▸ What you should do:
Please write out the data below from the line that contains "Screen dimensions: 1456x832" through the line that contains "Click the BALANCE", inclusive, copying each line exactly and nothing else.

▸ Recorded information:

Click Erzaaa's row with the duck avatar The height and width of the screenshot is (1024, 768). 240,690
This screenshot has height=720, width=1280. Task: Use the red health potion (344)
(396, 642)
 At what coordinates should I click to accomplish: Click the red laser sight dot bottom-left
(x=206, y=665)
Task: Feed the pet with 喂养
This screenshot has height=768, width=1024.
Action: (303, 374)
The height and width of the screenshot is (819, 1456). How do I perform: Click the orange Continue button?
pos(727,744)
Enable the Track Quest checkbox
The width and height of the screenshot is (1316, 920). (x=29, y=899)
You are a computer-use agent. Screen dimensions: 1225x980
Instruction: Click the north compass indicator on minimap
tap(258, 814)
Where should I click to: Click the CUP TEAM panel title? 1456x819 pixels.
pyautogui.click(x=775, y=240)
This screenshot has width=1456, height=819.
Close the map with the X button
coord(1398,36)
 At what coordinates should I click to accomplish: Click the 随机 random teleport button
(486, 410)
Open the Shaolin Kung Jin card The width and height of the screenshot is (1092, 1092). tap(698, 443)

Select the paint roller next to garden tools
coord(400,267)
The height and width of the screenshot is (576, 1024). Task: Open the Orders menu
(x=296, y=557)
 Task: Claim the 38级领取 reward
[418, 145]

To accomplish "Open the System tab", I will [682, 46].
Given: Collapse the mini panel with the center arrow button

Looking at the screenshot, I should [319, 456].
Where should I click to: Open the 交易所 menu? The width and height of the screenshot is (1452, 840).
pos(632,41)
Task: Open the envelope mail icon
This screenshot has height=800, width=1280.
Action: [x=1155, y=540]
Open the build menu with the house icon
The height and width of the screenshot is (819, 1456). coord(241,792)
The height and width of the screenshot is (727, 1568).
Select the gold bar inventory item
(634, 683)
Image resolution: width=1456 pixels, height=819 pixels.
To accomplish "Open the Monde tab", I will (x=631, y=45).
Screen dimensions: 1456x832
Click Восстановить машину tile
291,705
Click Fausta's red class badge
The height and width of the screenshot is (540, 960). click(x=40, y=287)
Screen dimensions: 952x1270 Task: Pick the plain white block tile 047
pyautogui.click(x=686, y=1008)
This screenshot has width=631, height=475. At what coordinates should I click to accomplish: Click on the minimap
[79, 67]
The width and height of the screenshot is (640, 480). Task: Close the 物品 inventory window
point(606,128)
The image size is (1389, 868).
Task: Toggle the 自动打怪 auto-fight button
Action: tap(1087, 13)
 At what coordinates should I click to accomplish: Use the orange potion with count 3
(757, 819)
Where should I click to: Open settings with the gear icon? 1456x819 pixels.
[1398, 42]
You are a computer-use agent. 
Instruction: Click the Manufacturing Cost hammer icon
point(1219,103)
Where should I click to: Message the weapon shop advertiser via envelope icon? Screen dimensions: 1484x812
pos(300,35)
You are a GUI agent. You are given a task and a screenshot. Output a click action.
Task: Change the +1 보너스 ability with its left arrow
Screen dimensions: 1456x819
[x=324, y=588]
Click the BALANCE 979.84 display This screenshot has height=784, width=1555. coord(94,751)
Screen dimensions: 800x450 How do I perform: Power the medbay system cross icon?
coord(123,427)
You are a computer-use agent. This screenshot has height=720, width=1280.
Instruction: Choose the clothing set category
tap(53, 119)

▸ Response for this exercise:
Screen dimensions: 1456x832
Click Восстановить машину tile
291,705
Click Fausta's red class badge
The height and width of the screenshot is (540, 960). click(x=40, y=287)
Screen dimensions: 952x1270 Task: Pick the plain white block tile 047
pyautogui.click(x=686, y=1008)
This screenshot has width=631, height=475. At what coordinates should I click to accomplish: Click on the minimap
[79, 67]
The width and height of the screenshot is (640, 480). Task: Close the 物品 inventory window
point(606,128)
The image size is (1389, 868).
Task: Toggle the 自动打怪 auto-fight button
Action: tap(1087, 13)
 At what coordinates should I click to accomplish: Use the orange potion with count 3
(757, 819)
Where should I click to: Open settings with the gear icon? 1456x819 pixels.
[1398, 42]
You are a computer-use agent. 
Instruction: Click the Manufacturing Cost hammer icon
point(1219,103)
Where should I click to: Message the weapon shop advertiser via envelope icon? Screen dimensions: 1484x812
pos(300,35)
You are a GUI agent. You are given a task and a screenshot. Output a click action.
Task: Change the +1 보너스 ability with its left arrow
Screen dimensions: 1456x819
[x=324, y=588]
Click the BALANCE 979.84 display This screenshot has height=784, width=1555. coord(94,751)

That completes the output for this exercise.